Task requirements: The answer must be every line from the entries below that includes "section".

The records:
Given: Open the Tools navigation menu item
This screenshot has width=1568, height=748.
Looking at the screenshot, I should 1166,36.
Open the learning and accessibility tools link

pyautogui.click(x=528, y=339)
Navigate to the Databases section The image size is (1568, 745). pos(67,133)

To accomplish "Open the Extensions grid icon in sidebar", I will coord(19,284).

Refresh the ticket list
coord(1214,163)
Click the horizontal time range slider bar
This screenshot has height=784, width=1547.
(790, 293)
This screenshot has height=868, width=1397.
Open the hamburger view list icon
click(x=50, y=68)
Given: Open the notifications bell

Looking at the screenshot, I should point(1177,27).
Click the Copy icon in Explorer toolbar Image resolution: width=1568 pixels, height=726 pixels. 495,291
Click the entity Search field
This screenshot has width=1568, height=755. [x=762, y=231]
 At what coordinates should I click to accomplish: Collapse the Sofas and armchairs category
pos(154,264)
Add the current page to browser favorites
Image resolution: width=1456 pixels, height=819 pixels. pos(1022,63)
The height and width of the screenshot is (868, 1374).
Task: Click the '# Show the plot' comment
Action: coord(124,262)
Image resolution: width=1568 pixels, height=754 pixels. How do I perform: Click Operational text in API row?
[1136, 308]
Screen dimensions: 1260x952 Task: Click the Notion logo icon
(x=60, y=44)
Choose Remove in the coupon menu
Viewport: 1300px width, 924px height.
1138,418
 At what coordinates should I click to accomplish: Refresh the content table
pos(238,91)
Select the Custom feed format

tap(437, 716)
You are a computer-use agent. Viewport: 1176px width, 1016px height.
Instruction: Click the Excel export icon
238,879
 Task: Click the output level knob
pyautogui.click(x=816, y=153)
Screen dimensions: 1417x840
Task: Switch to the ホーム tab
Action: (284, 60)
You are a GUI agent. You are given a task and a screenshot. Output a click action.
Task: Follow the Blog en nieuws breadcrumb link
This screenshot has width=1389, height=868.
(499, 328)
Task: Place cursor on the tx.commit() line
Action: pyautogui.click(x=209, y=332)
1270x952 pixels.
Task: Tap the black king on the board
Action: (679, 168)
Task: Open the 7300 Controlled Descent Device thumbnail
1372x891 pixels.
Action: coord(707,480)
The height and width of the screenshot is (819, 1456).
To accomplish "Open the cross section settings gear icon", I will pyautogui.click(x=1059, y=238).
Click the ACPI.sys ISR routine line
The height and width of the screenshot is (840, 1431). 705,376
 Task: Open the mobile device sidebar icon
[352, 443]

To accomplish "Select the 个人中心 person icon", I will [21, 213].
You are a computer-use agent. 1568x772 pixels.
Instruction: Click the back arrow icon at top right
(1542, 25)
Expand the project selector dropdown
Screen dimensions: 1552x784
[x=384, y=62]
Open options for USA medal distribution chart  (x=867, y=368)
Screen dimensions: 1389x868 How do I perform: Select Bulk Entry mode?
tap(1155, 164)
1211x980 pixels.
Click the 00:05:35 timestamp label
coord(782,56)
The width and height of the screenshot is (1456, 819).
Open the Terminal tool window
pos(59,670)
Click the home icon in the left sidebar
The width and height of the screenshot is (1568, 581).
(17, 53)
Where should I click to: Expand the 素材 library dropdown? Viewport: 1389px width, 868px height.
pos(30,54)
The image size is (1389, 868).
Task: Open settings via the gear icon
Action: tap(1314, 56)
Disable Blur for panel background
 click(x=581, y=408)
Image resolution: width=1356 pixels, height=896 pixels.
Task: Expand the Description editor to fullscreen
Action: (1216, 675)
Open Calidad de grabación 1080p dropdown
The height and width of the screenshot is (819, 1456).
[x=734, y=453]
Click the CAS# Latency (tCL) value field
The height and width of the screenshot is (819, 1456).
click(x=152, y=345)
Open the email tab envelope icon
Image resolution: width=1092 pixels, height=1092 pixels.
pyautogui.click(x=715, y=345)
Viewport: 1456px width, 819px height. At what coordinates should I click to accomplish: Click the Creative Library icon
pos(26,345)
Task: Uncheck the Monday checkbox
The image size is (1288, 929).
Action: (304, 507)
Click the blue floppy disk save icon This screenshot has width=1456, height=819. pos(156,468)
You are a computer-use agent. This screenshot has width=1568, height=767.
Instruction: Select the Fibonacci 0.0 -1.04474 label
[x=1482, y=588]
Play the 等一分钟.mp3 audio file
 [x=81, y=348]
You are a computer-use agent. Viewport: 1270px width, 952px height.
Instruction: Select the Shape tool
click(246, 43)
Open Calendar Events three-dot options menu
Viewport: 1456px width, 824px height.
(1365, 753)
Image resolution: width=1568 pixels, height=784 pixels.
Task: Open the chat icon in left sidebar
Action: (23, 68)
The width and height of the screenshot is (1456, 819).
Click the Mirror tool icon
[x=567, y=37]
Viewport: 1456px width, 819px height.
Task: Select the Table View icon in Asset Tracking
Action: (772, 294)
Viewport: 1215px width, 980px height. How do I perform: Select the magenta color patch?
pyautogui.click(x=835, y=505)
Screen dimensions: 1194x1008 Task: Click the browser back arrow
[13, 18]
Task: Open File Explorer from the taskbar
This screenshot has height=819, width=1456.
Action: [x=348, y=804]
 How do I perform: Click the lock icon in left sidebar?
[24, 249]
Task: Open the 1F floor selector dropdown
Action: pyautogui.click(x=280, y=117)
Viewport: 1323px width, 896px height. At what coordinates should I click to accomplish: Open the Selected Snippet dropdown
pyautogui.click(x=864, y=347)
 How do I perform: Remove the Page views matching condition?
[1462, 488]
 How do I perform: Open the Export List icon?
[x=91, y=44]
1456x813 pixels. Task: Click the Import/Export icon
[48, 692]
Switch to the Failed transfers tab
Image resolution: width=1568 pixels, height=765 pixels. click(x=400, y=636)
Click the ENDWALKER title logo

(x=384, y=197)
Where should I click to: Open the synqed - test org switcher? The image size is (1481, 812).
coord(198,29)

Exercise result:
Navigate to the Databases section The image size is (1568, 745). pos(67,133)
To accomplish "Open the cross section settings gear icon", I will pyautogui.click(x=1059, y=238).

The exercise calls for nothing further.